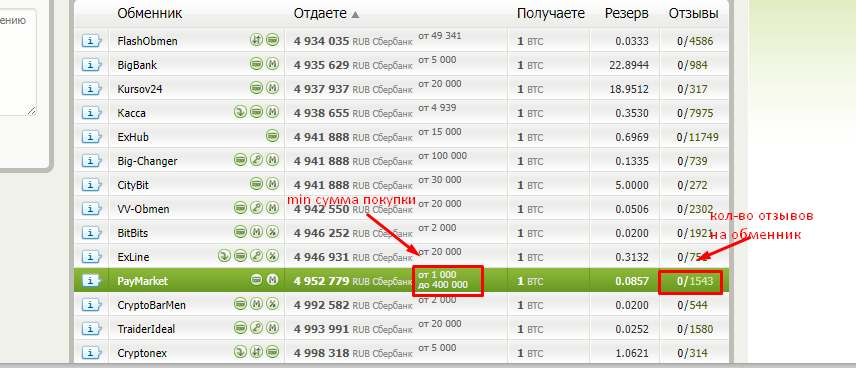Open the CityBit exchanger link
Screen dimensions: 856x368
133,185
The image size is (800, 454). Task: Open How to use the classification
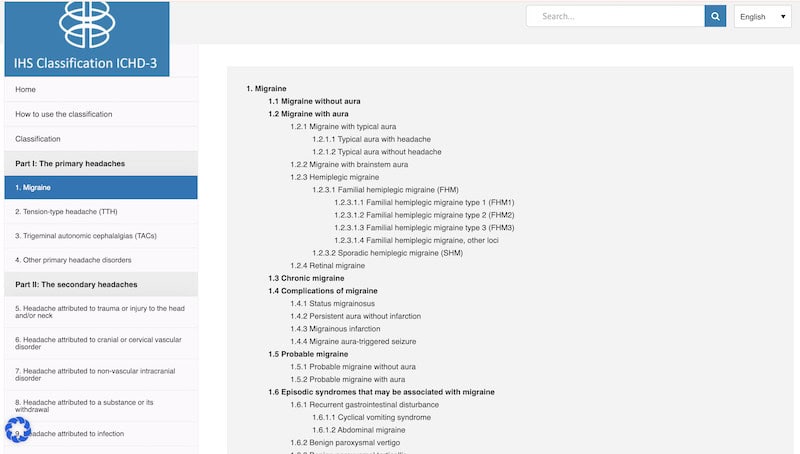(x=64, y=114)
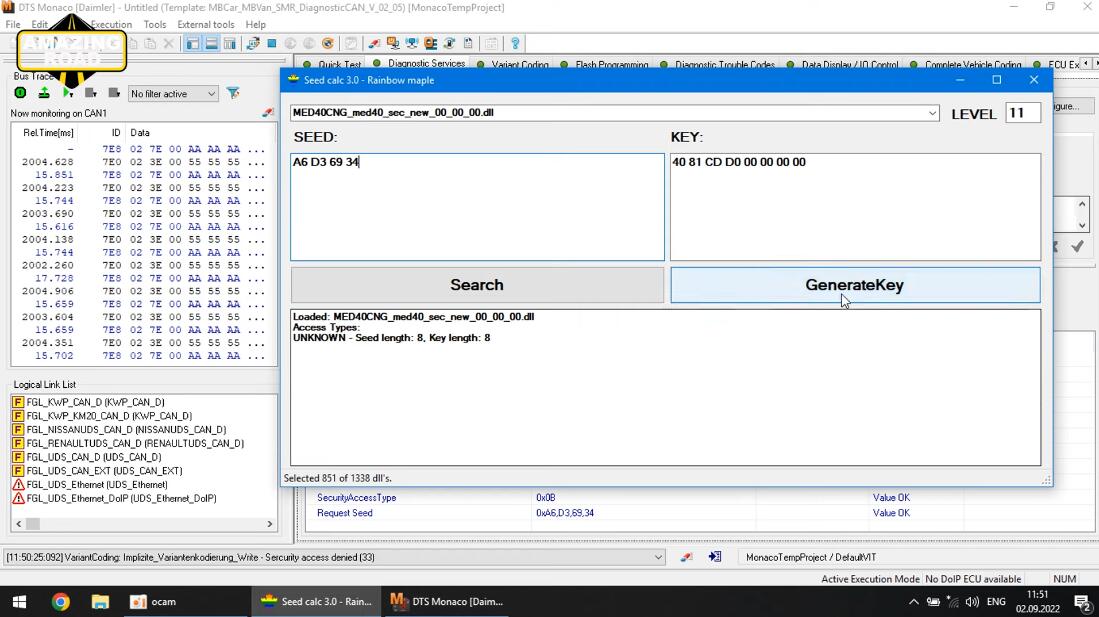
Task: Click the Logical Link List horizontal scrollbar
Action: tap(144, 524)
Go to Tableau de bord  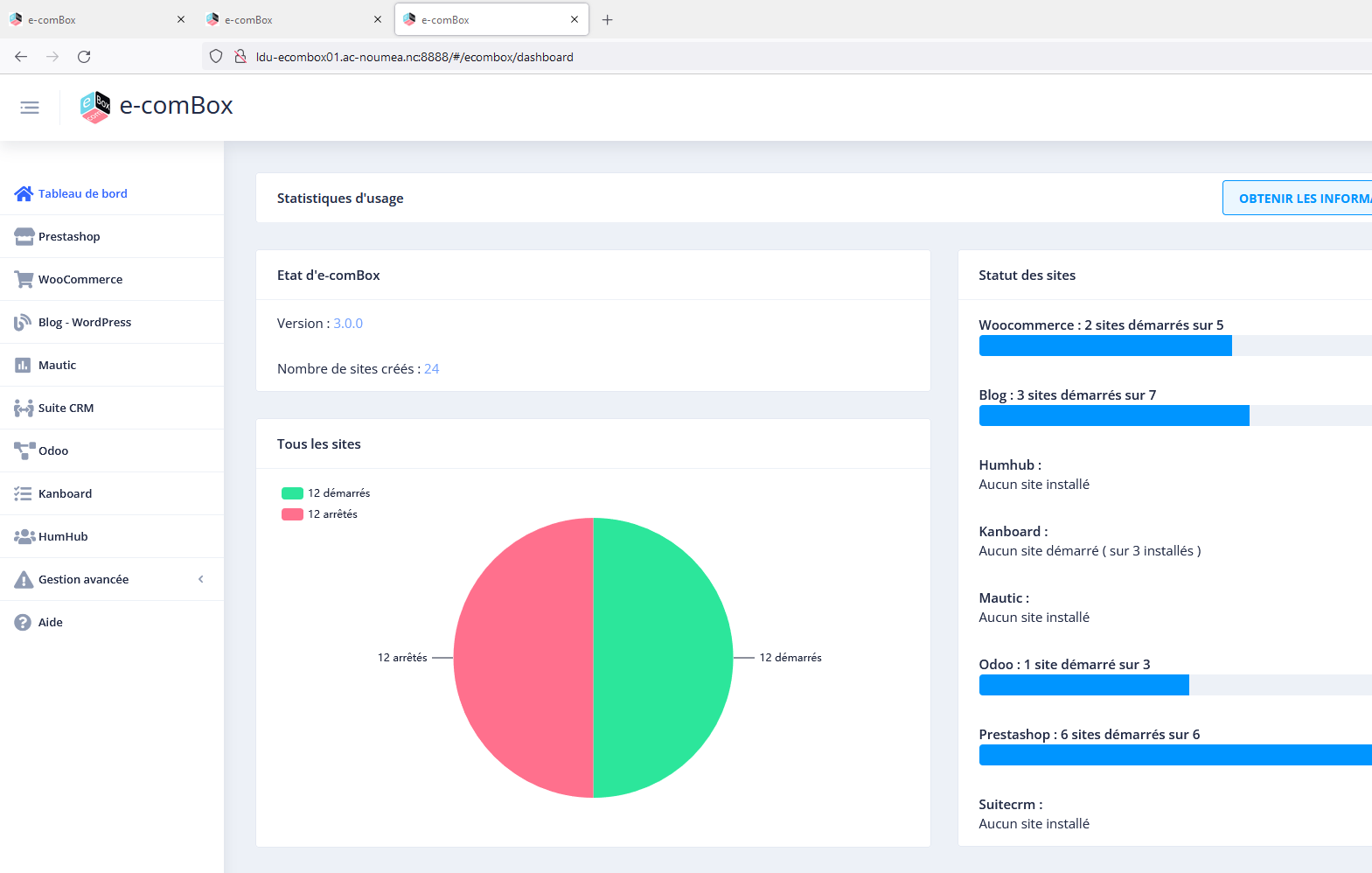coord(82,193)
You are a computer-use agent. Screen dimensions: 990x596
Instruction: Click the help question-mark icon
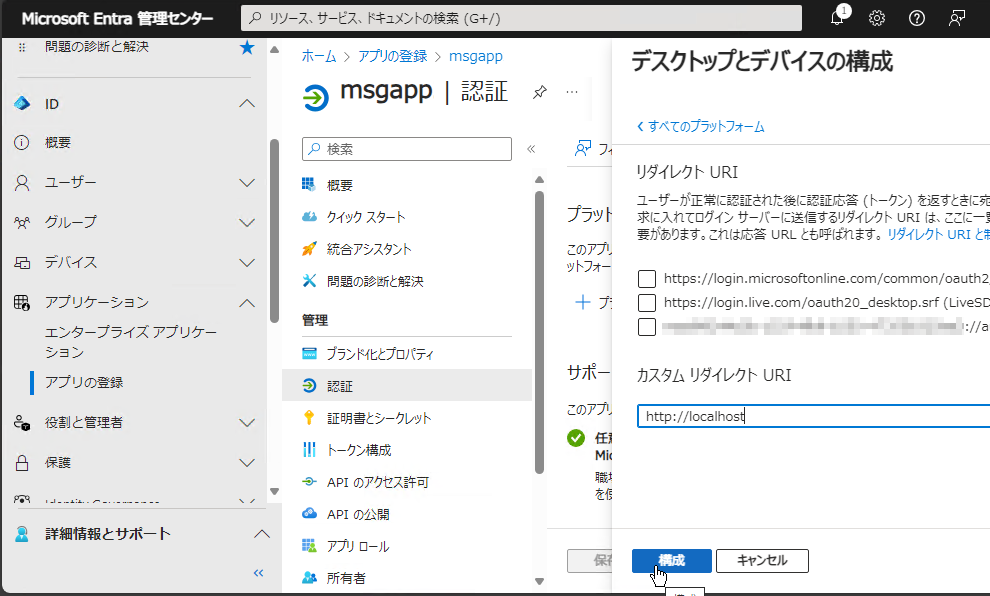tap(916, 17)
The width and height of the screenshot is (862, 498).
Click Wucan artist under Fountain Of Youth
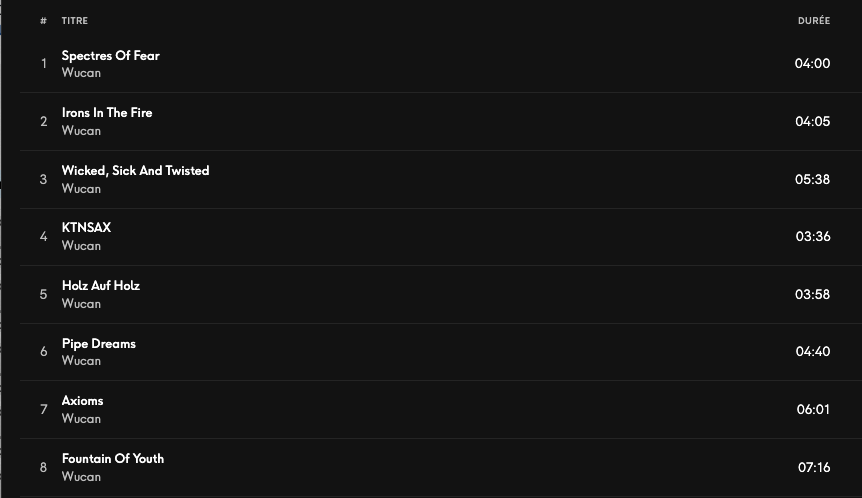point(81,477)
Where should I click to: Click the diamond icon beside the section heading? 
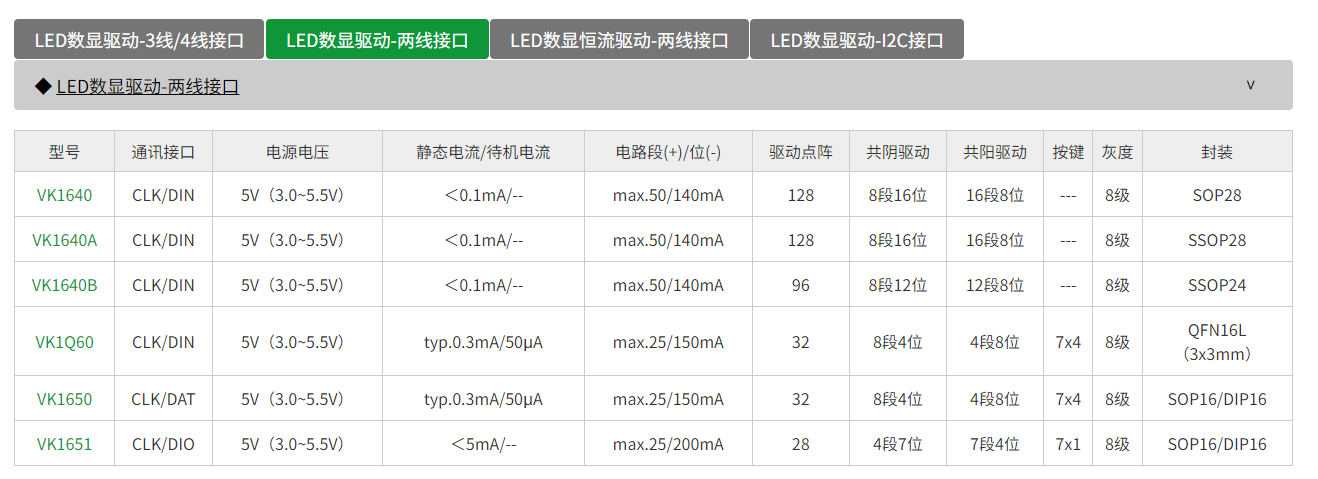click(x=42, y=87)
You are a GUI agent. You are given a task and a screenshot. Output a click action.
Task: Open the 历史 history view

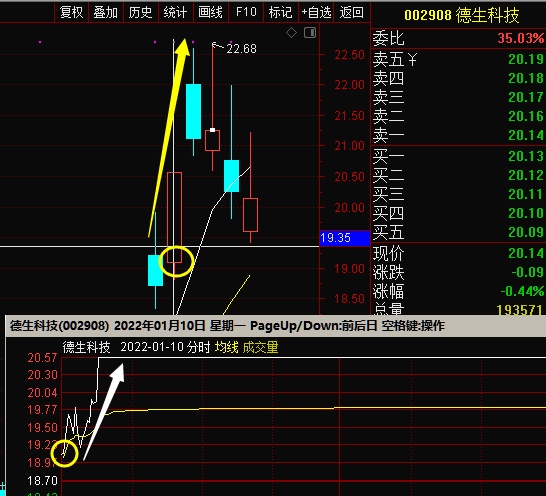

TASK REQUIREMENTS: Print the lines of the data above, starting at the line containing "You are a computer-use" and ending at the line containing "point(81,477)", without the pictures.

EXPECTED ANSWER:
You are a computer-use agent. Screen dimensions: 990x596
Instruction: Click the help question-mark icon
tap(916, 17)
The width and height of the screenshot is (862, 498).
Click Wucan artist under Fountain Of Youth
point(81,477)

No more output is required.